M Driving Experience on January 12th....Anyone else going to be there?


----------



## Gadgetman (Apr 12, 2004)

I'm going to be there. :thumbup: The weather looks clear but cold.


----------



## jasonrhcastle (Sep 10, 2006)

Cool. I will look for you there. Should be fun. Above freezing, with sun.


----------



## jasonrhcastle (Sep 10, 2006)

Just finished the M Driving Experience.....What a blast!!! What fun. I had no idea that it could be that much fun to drive a car. I thought that I could drive, but boy, what Paul and Matt can do is amazing. Got the opportunity to watch Donny do a hot lap around the skid pad. That was very cool. Overall, very impressed. Am definitely going to go again. Enjoyed meeting you Gadgetman. You definitely have some skills. 
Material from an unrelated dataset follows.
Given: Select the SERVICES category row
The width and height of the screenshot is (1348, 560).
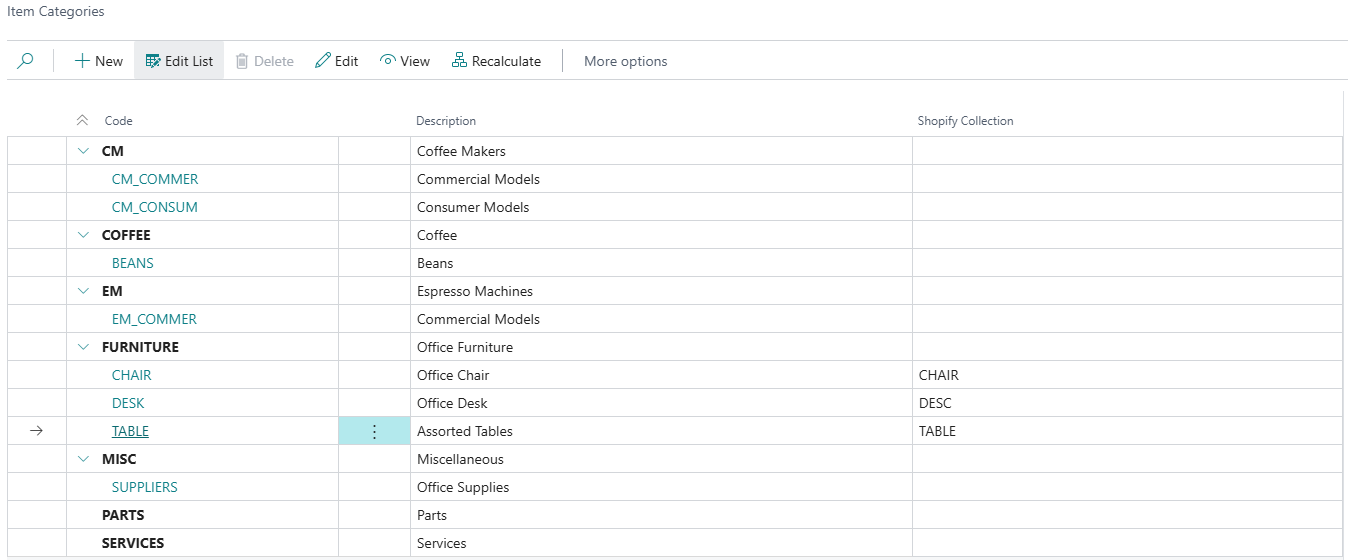Looking at the screenshot, I should click(133, 543).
Great cars, great driving, great food....What else could you want? BMW you have a customer for life! 

I will post some videos when I get home.

J


----------



## Vitacura (Jul 22, 2005)

I am so jealous! Can't wait to see some pics.


----------



## jasonrhcastle (Sep 10, 2006)

Wait for the videos....That really gives you an idea of what it is about...


----------



## Gadgetman (Apr 12, 2004)

*Experience of a Life Time*

I got home about 10:30pm. I didnt get to fly my airplane all the way to St. Augustine FL because of the weather and low ceiling. I did manage to divert to Craig Airport in Jacksonville FL which is only 10 mins from my home.

It was everything that Jason said; and it was nice meeting you too J. :thumbup:

I'll be developing my photos as well so everyone on the forum and know what to expect.

Well, back to Navy work...


----------



## Gadgetman (Apr 12, 2004)

*Check it out!*










Jason,

Is that you in the back seat? (Back seat driver) 









This is your's truely. And it's even the same color M5 I currently have.


----------